Non-Catholic cemeteries were common in Europe at the time. They were usually located outside of cities, near rural areas where religious beliefs were less likely to be held by the living. Thus, many important people in history have been buried there: writers, artists, scientists, philosophers. Among them we find Elizabeth I, Christopher Columbus, Napoleon, and Ralph Waldo Emerson.

The cemetery where Keats is now buried was established by the Church in 1822. It is called "Santa Maria Maggiore" and it is not far from Piazza del Popolo in Rome. Today, it is home to many other bodies too: British, American, Italian. In fact, due to its large size, this cemetery was used as a mass burial site for victims of both world wars.

Keats' body was brought to Britain after lying in state for several weeks in Rome.

What disease did John Keats have?

Today is the anniversary of the death of John Keats, the Romantic poet who waxed on Grecian urns and nightingales. He was only 25 years old. The virus was assumed to have been received by John while caring for his terminally ill brother Tom, who died in 1819.
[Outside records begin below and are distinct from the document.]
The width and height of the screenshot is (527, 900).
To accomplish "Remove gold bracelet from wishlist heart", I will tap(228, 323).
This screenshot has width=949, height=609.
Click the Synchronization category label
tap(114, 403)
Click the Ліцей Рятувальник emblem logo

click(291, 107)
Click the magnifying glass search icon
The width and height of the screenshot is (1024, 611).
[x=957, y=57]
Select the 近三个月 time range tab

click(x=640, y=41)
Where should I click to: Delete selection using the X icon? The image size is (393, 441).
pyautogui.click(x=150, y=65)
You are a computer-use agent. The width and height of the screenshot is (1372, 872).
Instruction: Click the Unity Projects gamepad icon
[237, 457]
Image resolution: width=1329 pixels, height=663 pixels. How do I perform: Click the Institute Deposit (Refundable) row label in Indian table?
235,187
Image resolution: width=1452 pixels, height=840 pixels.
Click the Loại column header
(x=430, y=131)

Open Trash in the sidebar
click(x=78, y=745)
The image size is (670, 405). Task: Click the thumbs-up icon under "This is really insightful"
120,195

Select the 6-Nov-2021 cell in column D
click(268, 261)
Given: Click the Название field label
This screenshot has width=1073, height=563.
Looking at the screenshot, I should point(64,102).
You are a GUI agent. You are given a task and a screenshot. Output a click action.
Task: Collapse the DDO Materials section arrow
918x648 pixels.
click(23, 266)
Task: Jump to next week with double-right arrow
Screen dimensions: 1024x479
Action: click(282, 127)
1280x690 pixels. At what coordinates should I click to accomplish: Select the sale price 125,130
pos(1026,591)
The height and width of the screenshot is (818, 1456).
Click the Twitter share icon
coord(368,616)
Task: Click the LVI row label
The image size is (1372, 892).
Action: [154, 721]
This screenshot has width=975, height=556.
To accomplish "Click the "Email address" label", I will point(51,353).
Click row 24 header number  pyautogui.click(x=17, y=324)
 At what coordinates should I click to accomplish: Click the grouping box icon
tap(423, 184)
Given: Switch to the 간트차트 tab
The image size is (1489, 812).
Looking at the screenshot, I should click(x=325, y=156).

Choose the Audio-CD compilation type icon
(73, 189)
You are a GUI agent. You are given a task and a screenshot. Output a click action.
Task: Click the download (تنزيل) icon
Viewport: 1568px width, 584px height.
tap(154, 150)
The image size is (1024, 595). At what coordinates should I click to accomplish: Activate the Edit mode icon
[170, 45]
Although Keats's health had been fragile since childhood, when he was repeatedly hospitalized for illnesses that included tuberculosis and smallpox, it was another illness that finally proved fatal: consumption, or tuberculosis. This disease was then a common term used to describe any chronic pulmonary infection. It is an airborne disease spread through coughs and sneezes. People with weak immune systems are most at risk of developing it.

Keats is considered one of the three great English poets of the Romantic era along with William Shakespeare and Samuel Taylor Coleridge. His work redefined what it meant to be a true poet. He is best known for his poems "Ode to a Nightingale" and "Eve of St. Agnes".

Born in 1795 into a wealthy family in London, Keats went to school in Edinburgh and Rome. When he returned to England, he fell victim to a series of health problems including fever, pain, and swelling in his legs. These symptoms were later diagnosed as leprosy. However convincing this diagnosis may have been at the time, there is no evidence to support it.

About Article Author

Peter Perry

Peter Perry is a writer, editor, and teacher. His work includes books, articles, blog posts, and scripts for television, and film. He has a master's degree in Writing from Emerson College.